– Что вы болтаете? Насколько мне известно, я еще никого не убивала!
– Вот так? А Рохилла? Эстебан Рохилла, с которым вы были обручены с детства? Что с ним сталось в тот день, когда вы его предали ради этой валенсийской куклы?
– Убирайтесь!
– Конечно, я уйду… И можете не строить из себя великую барыню! Я ведь служила у вашего папы еще до того, как вы появились на свет… И он, кстати, тоже не может простить вам гибель нашего Эстебана…
Я ушел на цыпочках и вернулся минут через пятнадцать, на сей раз нарочно стараясь погромче шуметь. Глаза у Консепсьон были покрасневшими от слез. Она взяла меня за руку.
– Эстебанито… Это правда, что ты забросил бои из-за меня?

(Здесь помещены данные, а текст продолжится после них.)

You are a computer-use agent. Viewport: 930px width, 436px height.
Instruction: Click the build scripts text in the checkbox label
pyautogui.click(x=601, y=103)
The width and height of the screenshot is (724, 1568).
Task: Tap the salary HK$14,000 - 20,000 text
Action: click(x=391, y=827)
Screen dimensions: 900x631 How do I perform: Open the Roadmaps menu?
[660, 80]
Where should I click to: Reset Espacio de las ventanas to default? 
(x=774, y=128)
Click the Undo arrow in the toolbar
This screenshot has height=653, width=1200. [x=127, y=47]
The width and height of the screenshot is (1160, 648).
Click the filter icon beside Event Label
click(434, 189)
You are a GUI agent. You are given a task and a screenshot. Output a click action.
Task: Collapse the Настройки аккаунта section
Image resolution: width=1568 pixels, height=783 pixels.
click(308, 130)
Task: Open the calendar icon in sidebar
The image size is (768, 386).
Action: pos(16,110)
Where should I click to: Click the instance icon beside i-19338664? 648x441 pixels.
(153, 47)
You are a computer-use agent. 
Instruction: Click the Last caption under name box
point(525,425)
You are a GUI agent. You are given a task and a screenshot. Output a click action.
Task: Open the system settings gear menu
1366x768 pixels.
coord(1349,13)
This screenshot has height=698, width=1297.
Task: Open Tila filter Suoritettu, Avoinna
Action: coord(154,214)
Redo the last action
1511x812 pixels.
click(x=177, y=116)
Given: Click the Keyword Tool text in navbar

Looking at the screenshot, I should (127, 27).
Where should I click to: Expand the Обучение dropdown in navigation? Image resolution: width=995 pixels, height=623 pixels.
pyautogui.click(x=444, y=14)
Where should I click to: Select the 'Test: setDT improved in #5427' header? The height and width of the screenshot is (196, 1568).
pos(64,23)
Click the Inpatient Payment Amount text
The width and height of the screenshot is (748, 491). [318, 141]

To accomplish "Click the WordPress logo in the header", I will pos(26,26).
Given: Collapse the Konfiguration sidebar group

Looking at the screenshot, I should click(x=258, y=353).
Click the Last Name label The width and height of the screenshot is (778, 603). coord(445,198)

– А что ты сама об этом думаешь?
– Я не знаю…
– Вот и продолжай не знать…
Шесть лет мы жили той безумной жизнью, какую вынуждены вести модные тореро. Как только наступал сезон, мы мчались с одной корриды на другую: из Саламанки — в Мурсию, из Севильи — в Мадрид, колеся по всему полуострову вдоль и поперек. Консепсьон, знавшая быков почти так же хорошо, как и я, все больше нервничала после каждой схватки — от нее не ускользало, что Луис не становится лучше. Ноги у него оставались по-прежнему слабыми, в любой миг можно было ожидать катастрофы. Валенсийский Чаровник мог ввести в заблуждение кого угодно, но только не нас. Я слишком часто видел страх в глазах матадоров, чтобы не заметить его в лихорадочно сверкавшем взгляде Луиса, когда он подходил к барьеру, чтобы взять у меня шпагу или мулету. В начале нашей совместной работы я чувствовал, что Луис боится, но лишь два-три раза в году. Потом дела пошли хуже и хуже. Теперь паника охватывала Луиса на каждой или почти на каждой корриде. В Аранхуэсе, когда он встал перед быком на колени и толпа вопила от восторга, я знал, что Луис сделал это лишь потому, что его не держали ноги. Консепсьон, до сих пор всегда сопровождавшая нас, перестала ходить на бои. Она больше не могла смотреть, как этот человек, с застывшей на губах улыбкой, Бог весть каким чудом всякий раз ухитряется скрыть панический ужас под внешним изяществом. Все его движения, изгиб торса стали чисто рефлективными.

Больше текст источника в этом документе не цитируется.